C’est également presque par hasard que Kim est passé de l’humour graphique aux romans graphiques. Une rencontre à Vitoria avec le scénariste Antonio Altarriba et le besoin qu’éprouvait ce dernier de raconter l’histoire de son père, qui venait de se suicider à l’âge de 90 ans, ont conduit à la genèse d’un livre pour lequel Kim commença par faire de nombreuses esquisses. La dureté du récit que lui soumettait Altarriba a conduit Kim à créer un dessin épuré, sans les habituelles rayures qui alourdissent le trait et rappellent un style plus underground.

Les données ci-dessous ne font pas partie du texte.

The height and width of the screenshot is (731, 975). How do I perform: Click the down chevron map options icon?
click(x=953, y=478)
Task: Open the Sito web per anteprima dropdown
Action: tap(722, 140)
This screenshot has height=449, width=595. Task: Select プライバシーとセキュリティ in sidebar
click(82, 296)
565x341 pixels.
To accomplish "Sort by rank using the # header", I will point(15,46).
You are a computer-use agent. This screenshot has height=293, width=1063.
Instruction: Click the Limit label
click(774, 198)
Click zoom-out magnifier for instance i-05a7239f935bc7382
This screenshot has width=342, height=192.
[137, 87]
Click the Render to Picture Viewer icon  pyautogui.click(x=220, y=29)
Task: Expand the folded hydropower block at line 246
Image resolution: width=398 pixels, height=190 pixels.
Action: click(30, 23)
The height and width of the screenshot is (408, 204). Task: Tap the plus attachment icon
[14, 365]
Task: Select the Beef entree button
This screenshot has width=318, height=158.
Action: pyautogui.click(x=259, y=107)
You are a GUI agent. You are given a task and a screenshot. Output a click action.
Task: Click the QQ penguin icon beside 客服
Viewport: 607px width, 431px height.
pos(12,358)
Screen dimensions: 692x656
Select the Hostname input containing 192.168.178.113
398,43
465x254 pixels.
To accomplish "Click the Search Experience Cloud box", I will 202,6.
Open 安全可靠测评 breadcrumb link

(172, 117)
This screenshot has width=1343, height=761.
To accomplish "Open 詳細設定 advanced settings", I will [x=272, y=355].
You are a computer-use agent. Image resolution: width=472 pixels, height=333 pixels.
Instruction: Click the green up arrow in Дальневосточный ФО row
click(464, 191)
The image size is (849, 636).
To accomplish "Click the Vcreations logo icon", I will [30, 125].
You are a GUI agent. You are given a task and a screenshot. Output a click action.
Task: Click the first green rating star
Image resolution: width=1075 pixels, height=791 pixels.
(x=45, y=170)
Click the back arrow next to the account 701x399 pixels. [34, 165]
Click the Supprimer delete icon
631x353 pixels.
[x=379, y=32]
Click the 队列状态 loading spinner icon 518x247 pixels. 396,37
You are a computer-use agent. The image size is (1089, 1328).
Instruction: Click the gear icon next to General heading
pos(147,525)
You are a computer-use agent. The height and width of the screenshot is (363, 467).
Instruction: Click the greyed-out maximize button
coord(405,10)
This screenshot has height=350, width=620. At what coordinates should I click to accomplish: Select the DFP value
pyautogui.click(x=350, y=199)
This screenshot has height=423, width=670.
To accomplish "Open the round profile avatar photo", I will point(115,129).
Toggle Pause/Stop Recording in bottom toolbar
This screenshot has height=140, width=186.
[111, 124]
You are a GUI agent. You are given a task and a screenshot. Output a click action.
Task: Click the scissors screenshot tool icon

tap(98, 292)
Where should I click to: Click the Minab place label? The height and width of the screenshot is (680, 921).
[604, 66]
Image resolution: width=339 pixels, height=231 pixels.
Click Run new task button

Le dessinateur voyait le synopsis qu’Altarriba lui avait envoyé comme celui d’un film néoréaliste en noir et blanc. Brut comme l’après-guerre et le monde rural de l’Espagne noire. Et, petit à petit, il a commencé à travailler en suivant le long scénario littéraire qui s’offrait à lui, découvrant les histoires jour après jour, au gré des envois du scénariste, dessinant ainsi sans filet et sans savoir ce qui allait suivre. Une façon de procéder qui allait apporter de la fraîcheur à l’ensemble. Le résultat fut El arte de volarL’art de voler—, qui remporta une multitude de prix, dont le Prix National de la Bande dessinée (2010), en Espagne. Kim se révélait être à la hauteur des plus grands dessinateurs espagnols. Le duo Altarriba-Kim se réunit à nouveau pour publier, en 2016, El ala rotaL’aile brisée—, un nouveau portrait de l’Espagne du XXe siècle narré cette fois-ci à travers le regard de la mère du scénariste aragonais.

Son dernier ouvrage, Nieve en los bolsillosUn rêve d’ailleurs—, est un roman graphique autobiographique, un récit initiatique et un tendre hommage à une génération qui a dû quitter son foyer à la recherche d’une vie meilleure. Dans l’Espagne noire des années 1960, à 19 ans, à un an d’un long service militaire franquiste obligatoire dans ce pays où règne l’autorité et la peur, le jeune Joaquín Aubert décide d’émigrer. Après l’expérience, l’année précédente, d’un voyage en auto-stop vers la Suède, il quitte sa ville avec 4 000 pésètes données par sa mère, vêtu d’un jean, vêtement alors convoité —acheté au seul endroit possible à Barcelone, en contrebande sur le port—, d’une chemise en flanelle, d’une veste de marché aux puces et avec un carnet de dessin et quelques crayons dans sa valise, en route pour l’Allemagne. Un pays qui était alors synonyme de libertés et une terre promise pour les émigrants, où « plus d’un demi-million d’Espagnols partirent à la recherche de travail » pour faire face à la misère de leurs familles. De ces mois passés en Allemagne, du partage des expériences et de « la triste vie que menait » une poignée d’entre eux dans une auberge de la zone industrielle de Remscheid, Kim reconstitue les souvenirs, enfouis durant des années au plus profond de sa mémoire, pour ses premiers pas dans le récit autobiographique et son premier et révélateur long récit en solitaire.

Kim a été lauréat du Grand Prix du Salon de la Bande dessinée de Barcelone, en 1995, du Prix international de l’humour Gat Perich, en 2007, du Prix Notaire de l’Humour et du Prix National de Bande dessinée, 2010.

Il prépare actuellement un ouvrage sur la vie de l’homme politique français Joseph Fouché.